Saved data entries:
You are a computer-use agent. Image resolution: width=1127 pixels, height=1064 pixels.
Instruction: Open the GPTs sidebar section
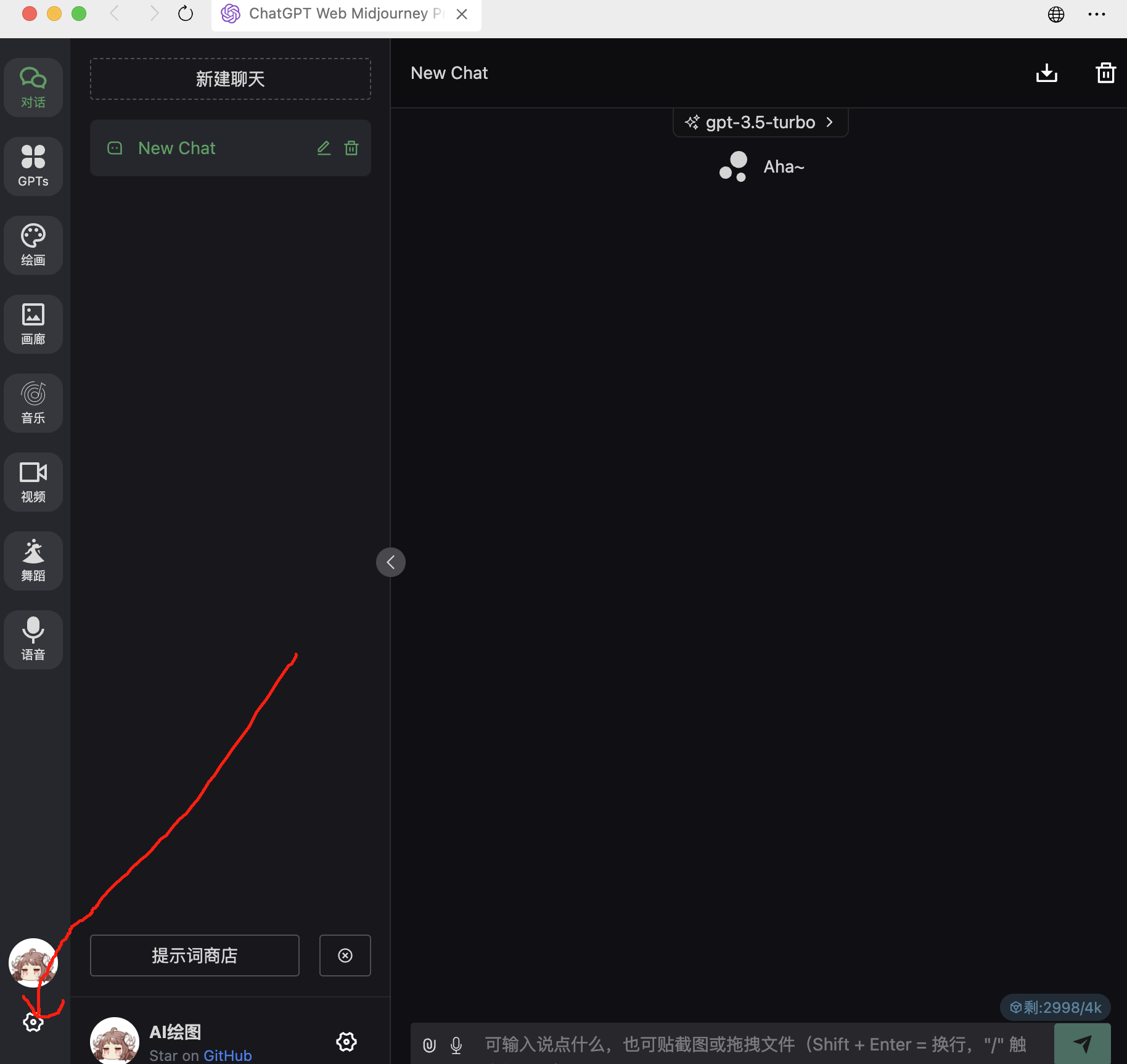coord(33,166)
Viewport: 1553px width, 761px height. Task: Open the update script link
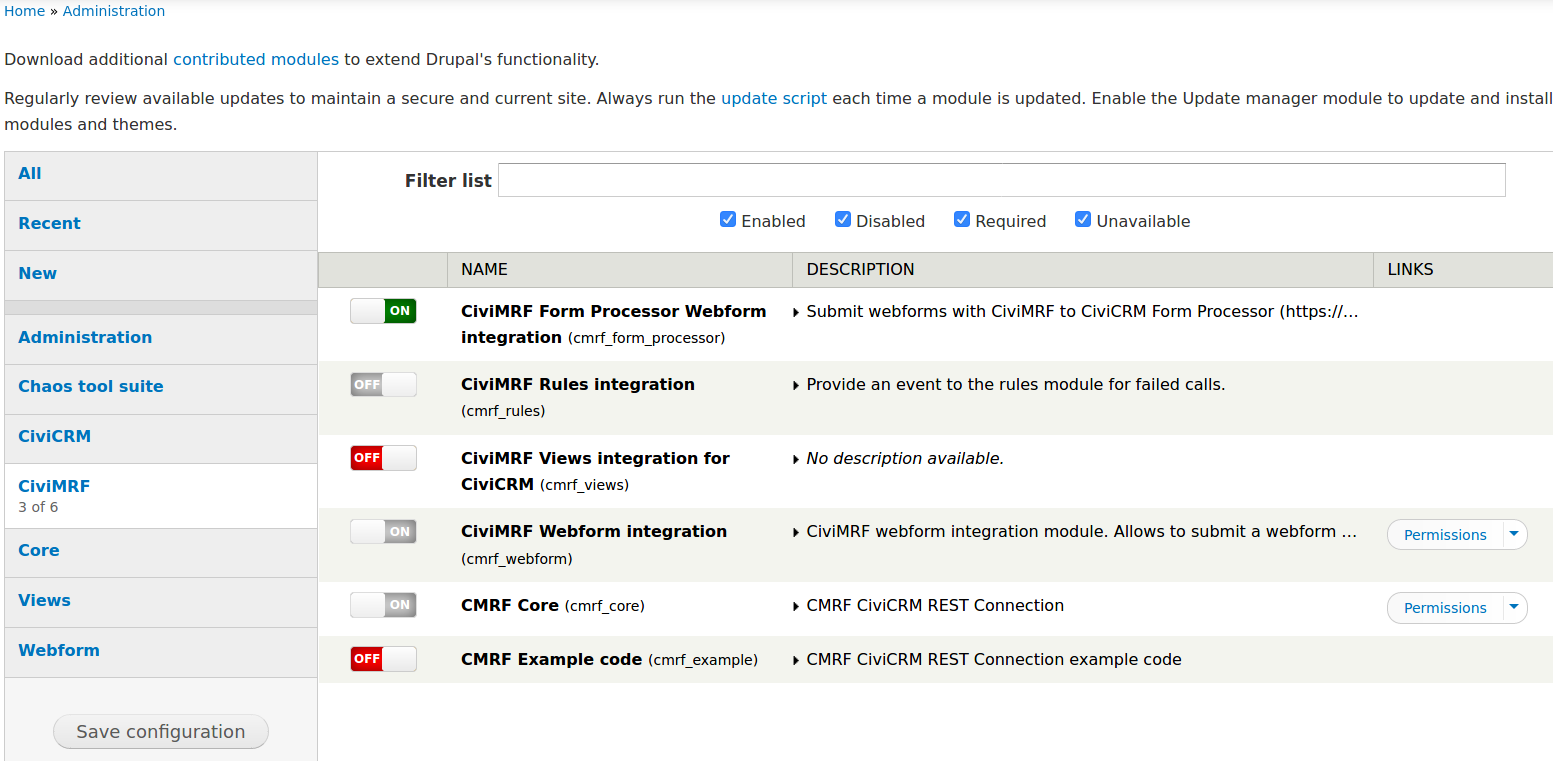tap(773, 99)
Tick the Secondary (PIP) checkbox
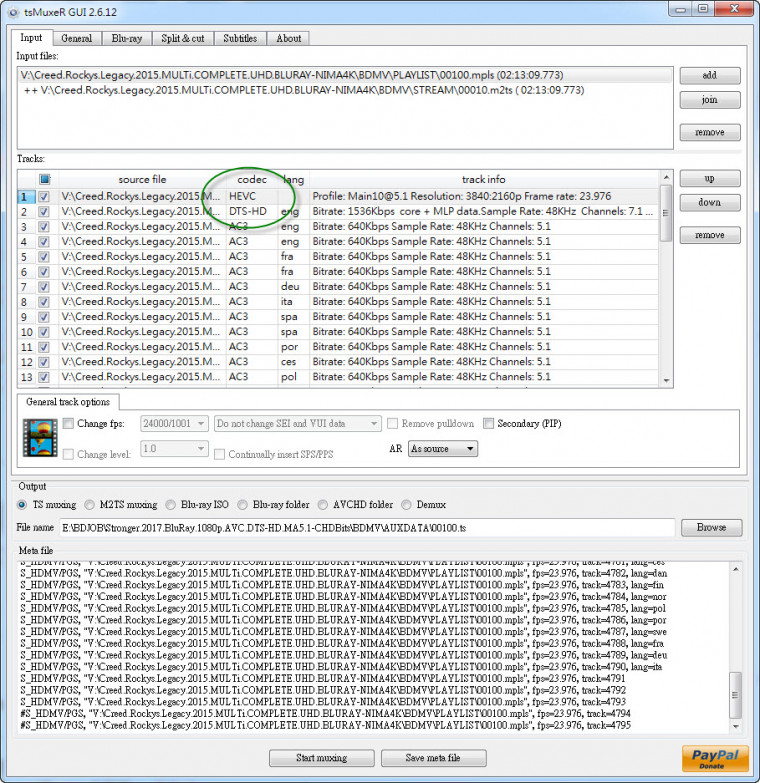The height and width of the screenshot is (783, 760). pos(490,424)
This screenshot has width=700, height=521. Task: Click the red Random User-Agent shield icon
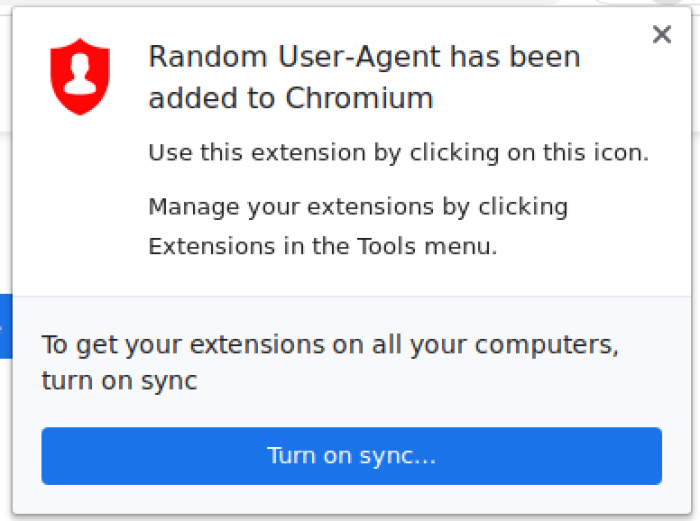[x=79, y=77]
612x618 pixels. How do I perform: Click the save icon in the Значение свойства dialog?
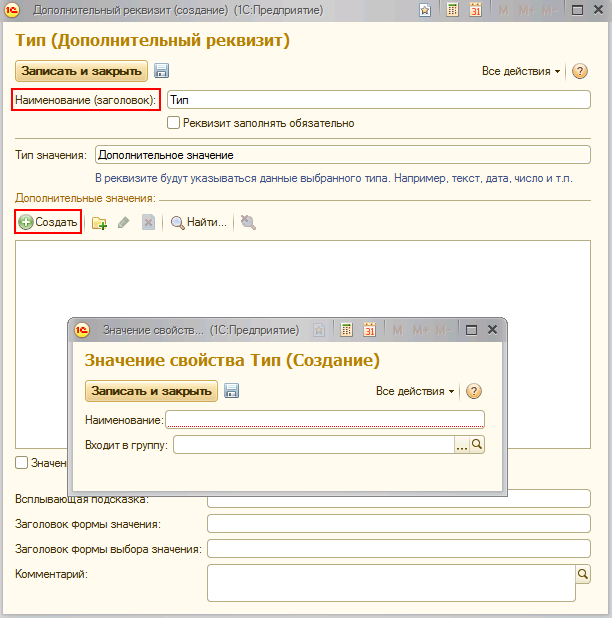[231, 391]
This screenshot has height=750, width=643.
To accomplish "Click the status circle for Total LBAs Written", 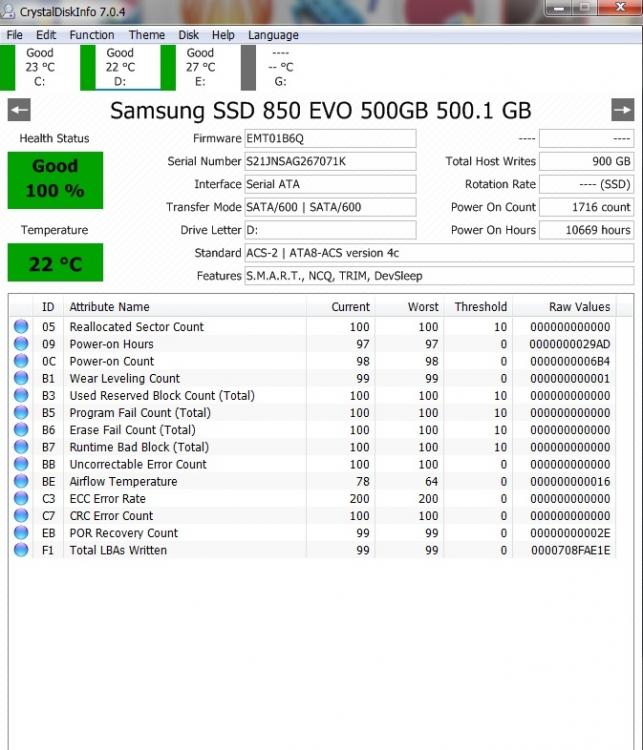I will pos(21,551).
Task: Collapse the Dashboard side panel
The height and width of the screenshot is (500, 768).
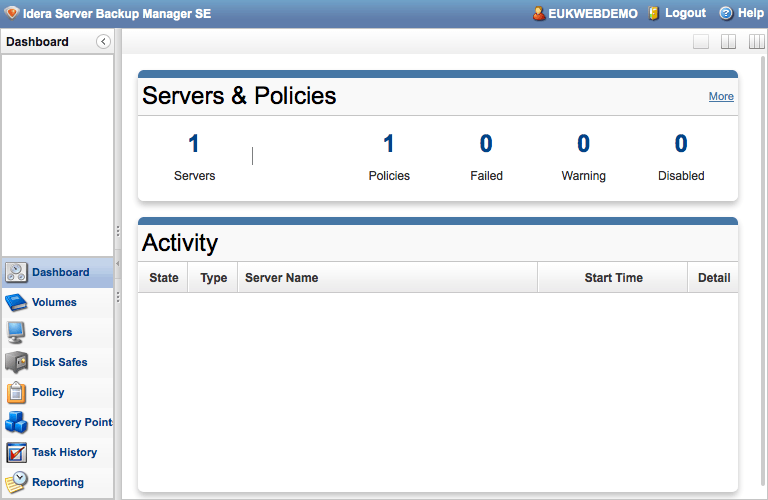Action: pos(103,42)
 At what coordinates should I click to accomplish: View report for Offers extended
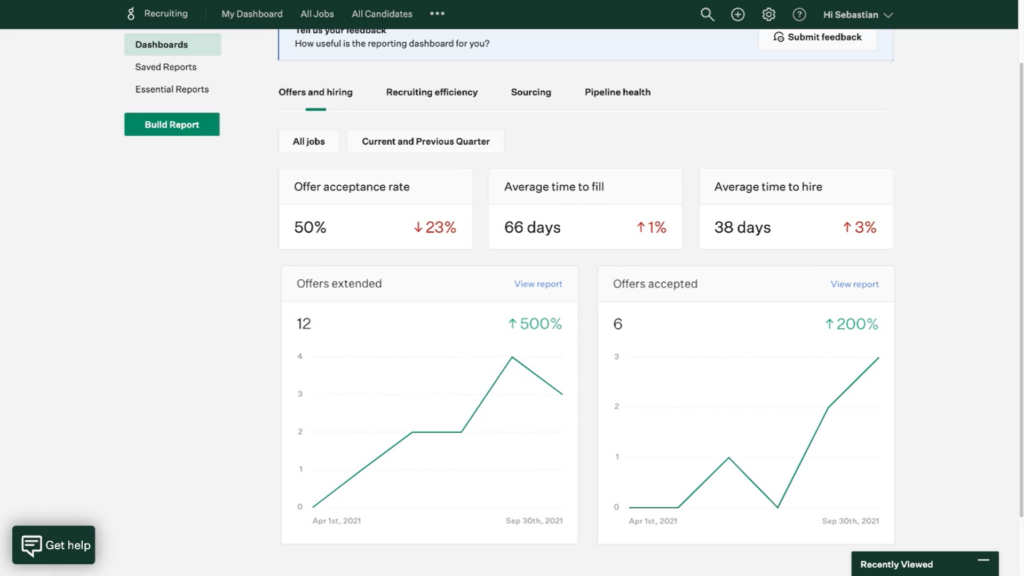[x=538, y=284]
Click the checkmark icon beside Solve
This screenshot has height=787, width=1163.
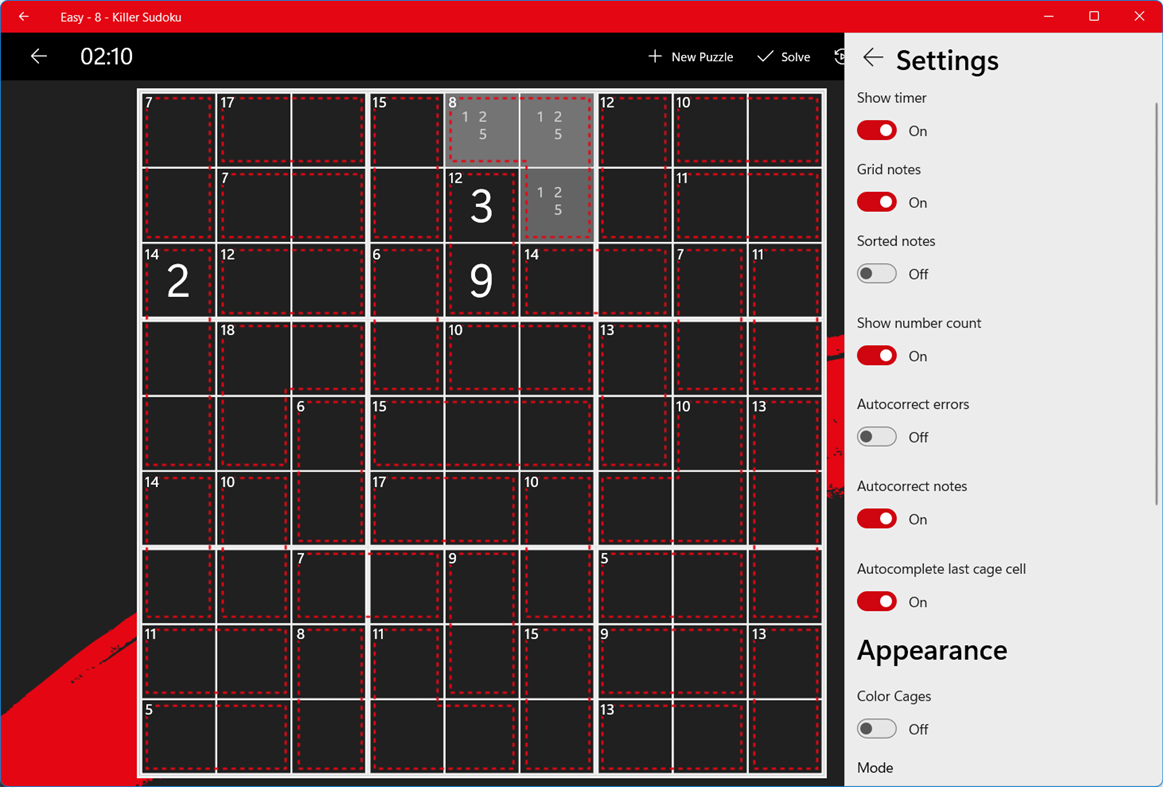point(764,56)
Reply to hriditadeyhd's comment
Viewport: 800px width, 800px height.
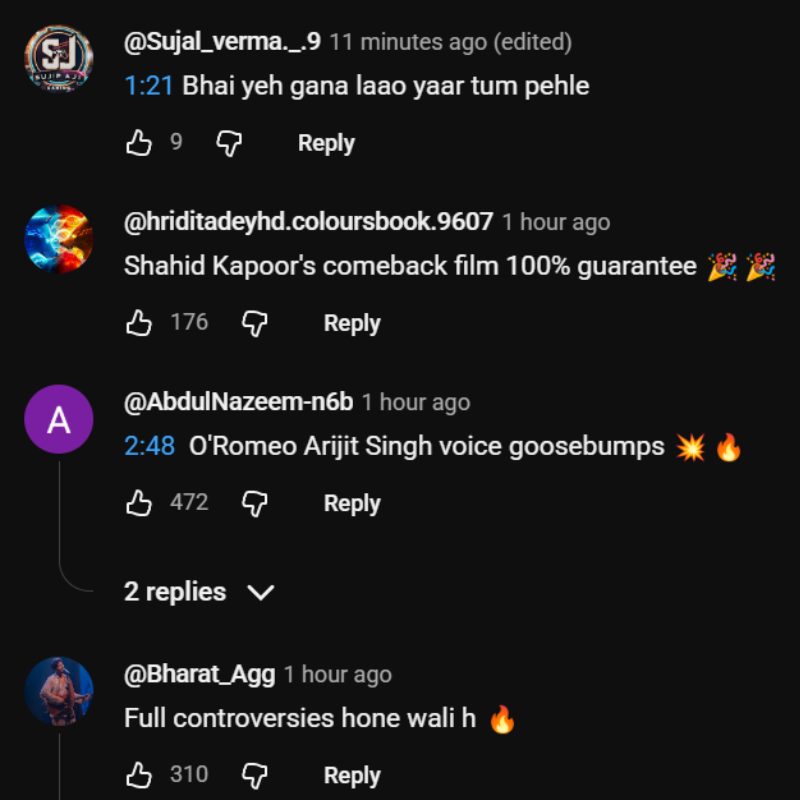pyautogui.click(x=352, y=323)
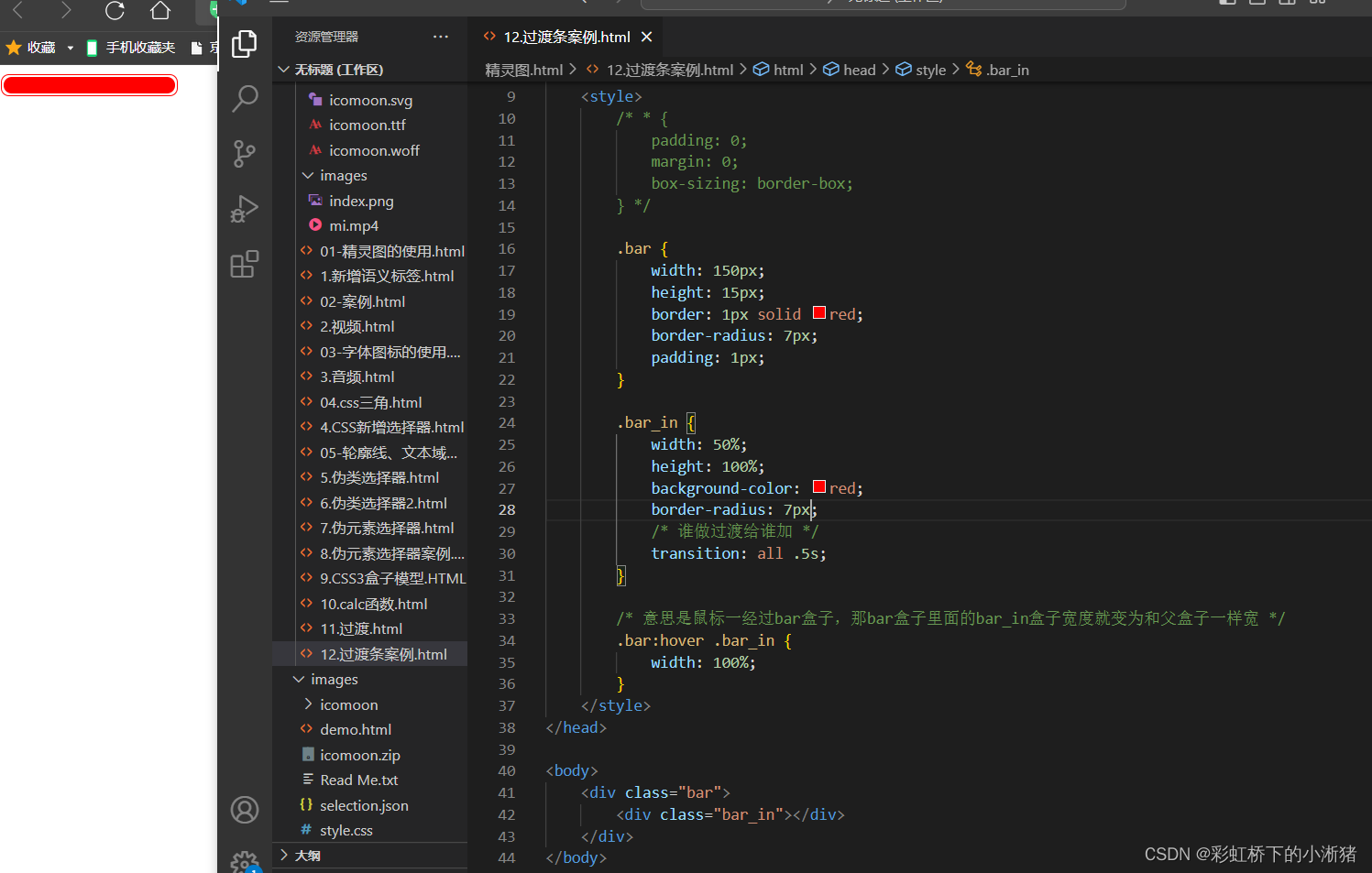
Task: Click the browser home icon
Action: pos(159,12)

▸ **Directive**: Extract from the listing above every line that contains the word "pixels".

▸ **Exercise answer**:
You are a computer-use agent. Image resolution: width=1127 pixels, height=1064 pixels.
612x618 pixels. How do I perform: Click the save icon in the Значение свойства dialog?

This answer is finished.